Belcher also commented that “it will reinforce an opinion that courts don’t understand trans lives and aren’t there to protect trans people.” Yet only two months ago, a judge ruled against Maya Forstater, who was claiming wrongful dismissal after being fired for tweeting that people cannot change their biological sex, stating that her opinion was “not worthy of respect in a democratic society”. That doesn’t sound like a court system that is unsupportive of trans rights.

And the Miller judgement doesn’t back that idea up either, because ultimately, this case isn’t about trans rights, or any support for Miller’s opinions. Celebrating Miller’s win does not mean that we agree with Miller. But this is about the right to legally criticise any ideology or belief – no matter how unpleasant that criticism might be – without having the police pay you a visit, and we should all be supportive of that, especially groups who have been marginalised and demonised and considered to be a threat to society and to have the wrong sort of thoughts. Too many people seem to think that the rules will miraculously continue to allow them to criticise groups that they disapprove of while being protected from similar criticism, and that society will never shift to the point where they find themselves under investigation for holding unpopular opinions. Those of us who have fought against unjust, bigoted laws in the past are only too aware of how dangerous this can be.

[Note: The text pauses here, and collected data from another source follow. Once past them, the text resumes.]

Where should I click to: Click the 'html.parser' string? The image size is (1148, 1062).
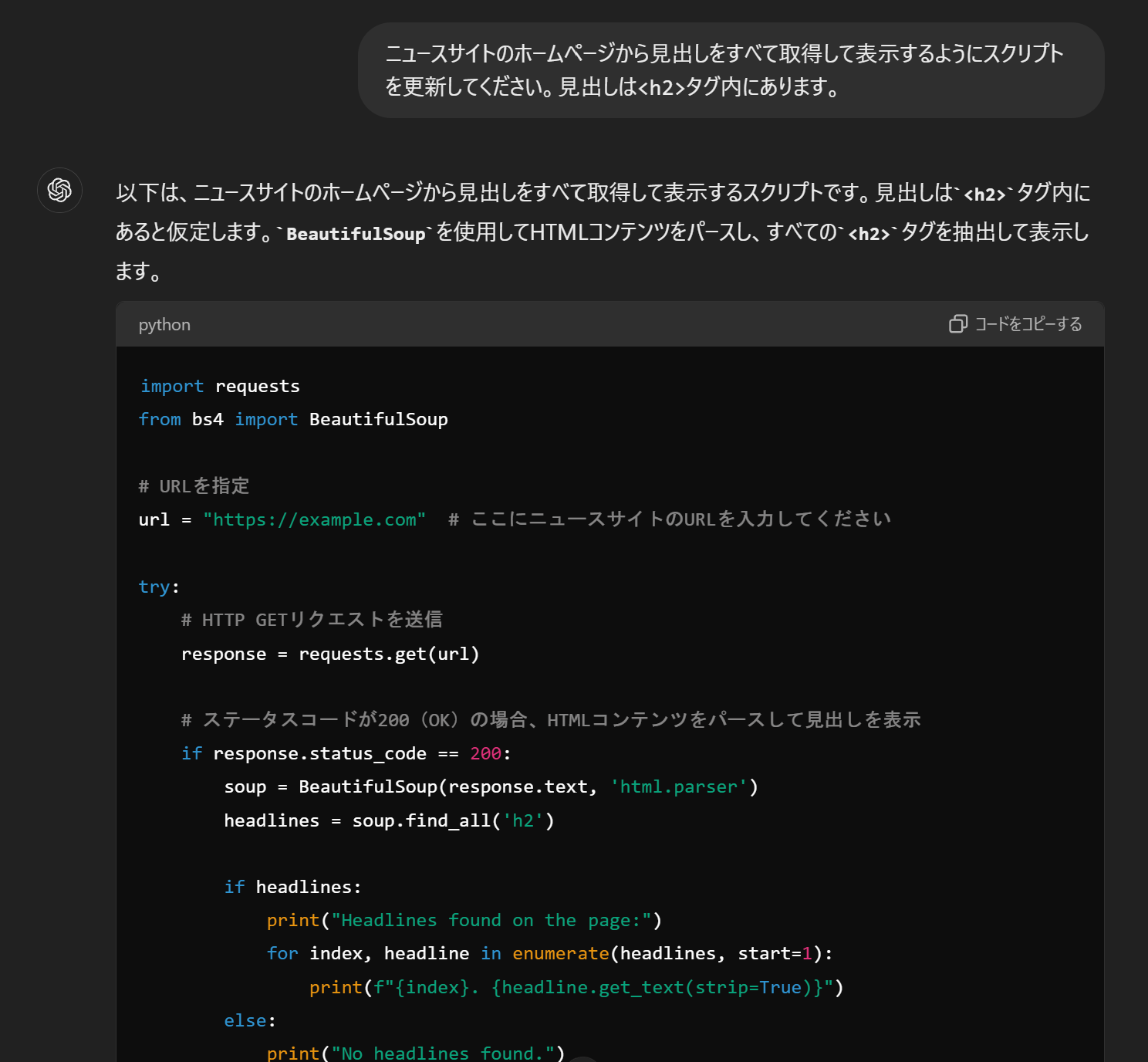point(679,786)
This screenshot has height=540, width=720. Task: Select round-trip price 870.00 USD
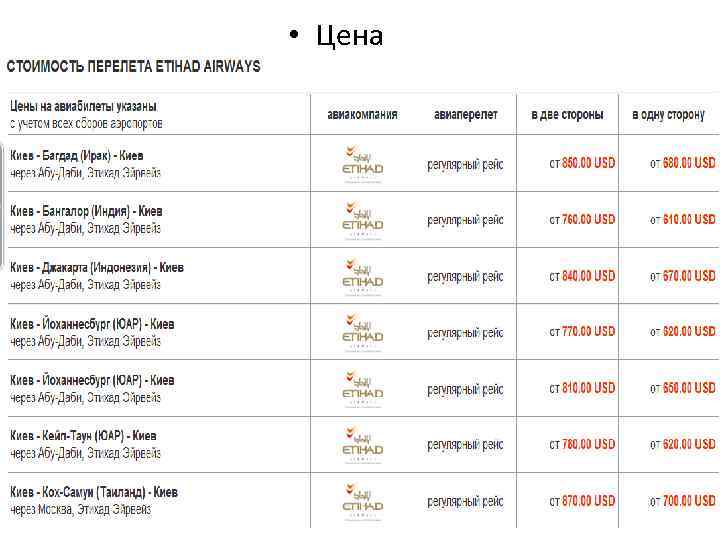point(581,500)
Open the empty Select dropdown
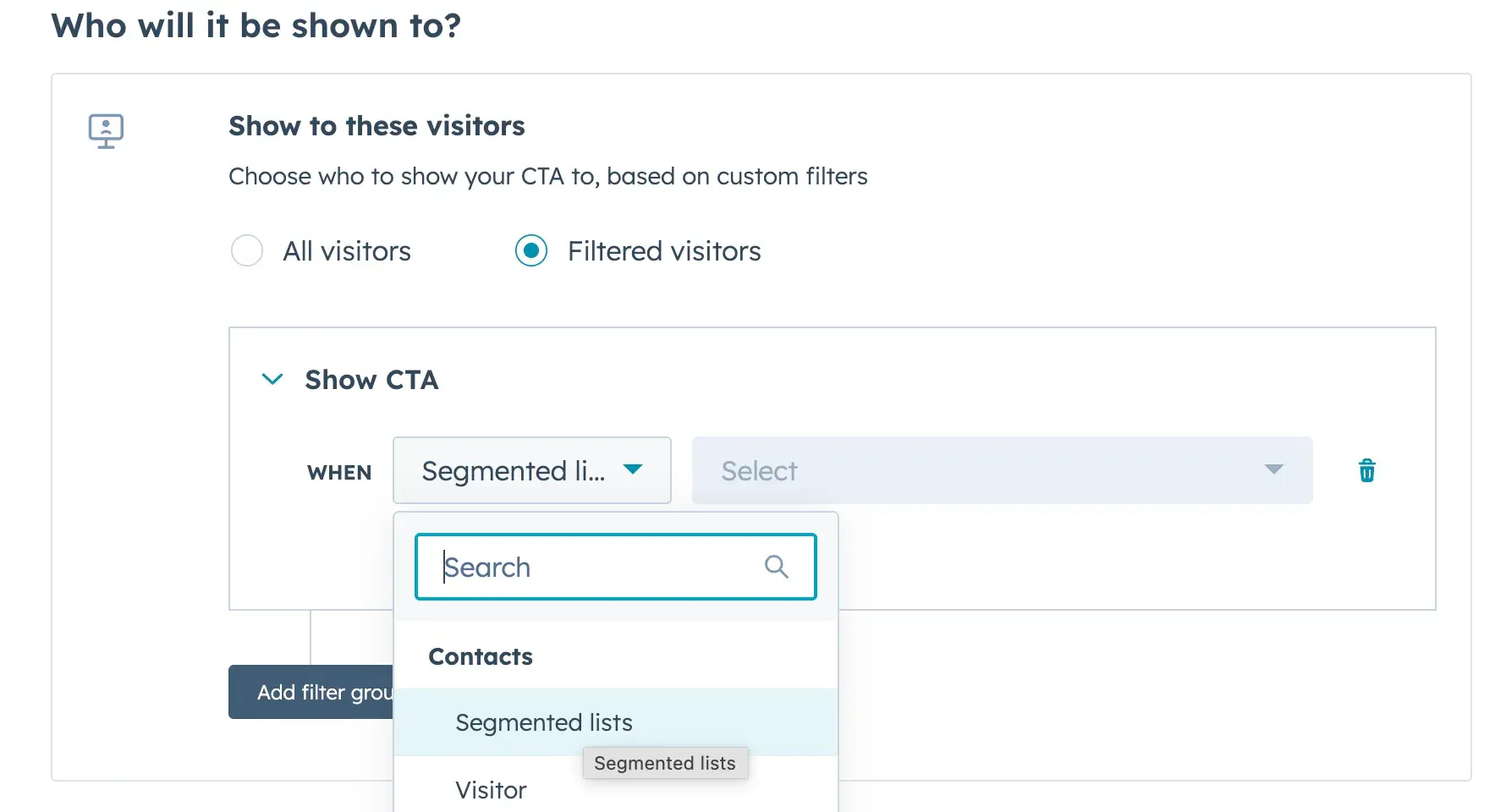Viewport: 1506px width, 812px height. [x=998, y=470]
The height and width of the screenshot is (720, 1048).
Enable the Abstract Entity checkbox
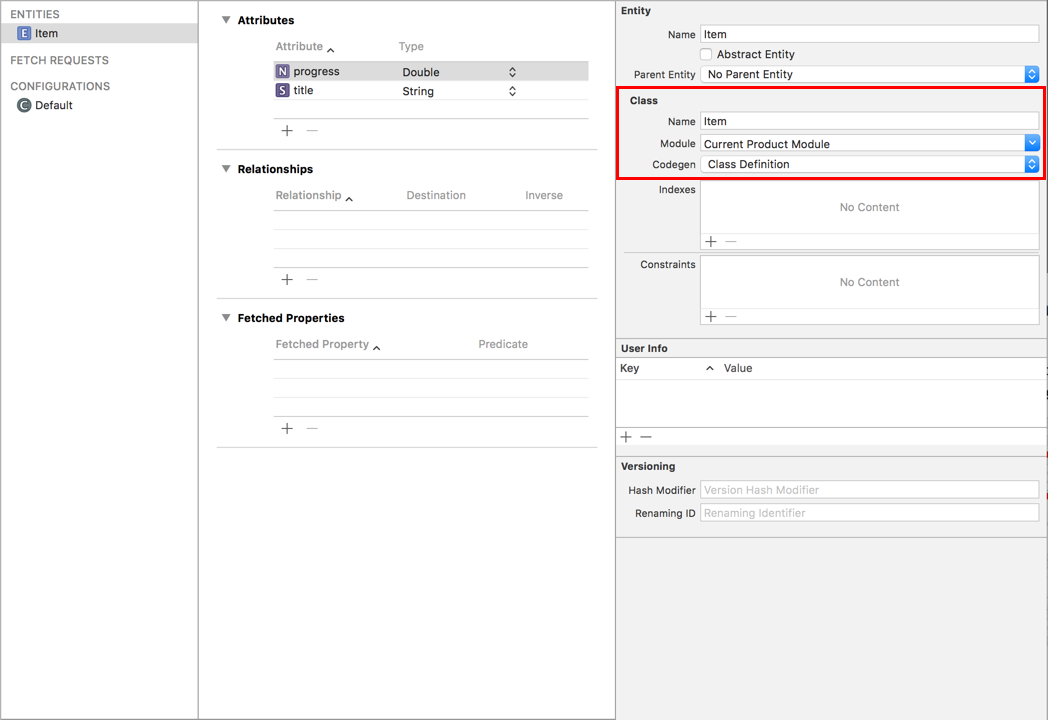click(x=706, y=54)
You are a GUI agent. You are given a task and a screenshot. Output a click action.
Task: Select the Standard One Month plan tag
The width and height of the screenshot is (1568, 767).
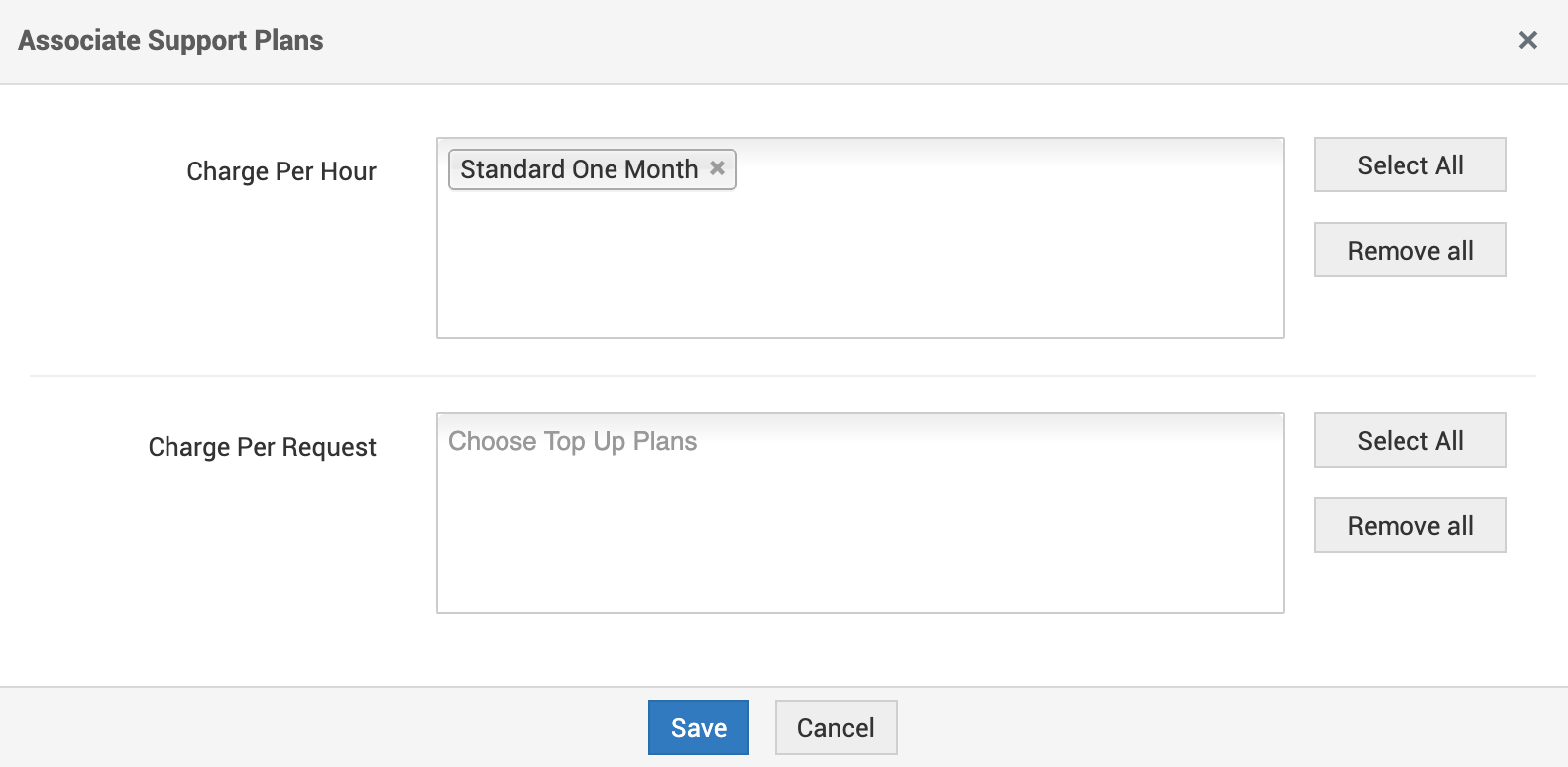click(579, 169)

No collective or idea or dogma – all of which will be equally meaningful and identity-driven for its adherents –  should be immune to criticism in an open society, and sending in the police to check thinking rather than engaging in open debate is the action of a dictatorship. People who support making wrongthink a police matter should be careful what they wish for…

DAVID FLINT

One comment

  1. Choosing to visit Miller in his workplace seems particularly vindictive, given the potential damage it might cause his employment prospects and standing amongst his colleagues.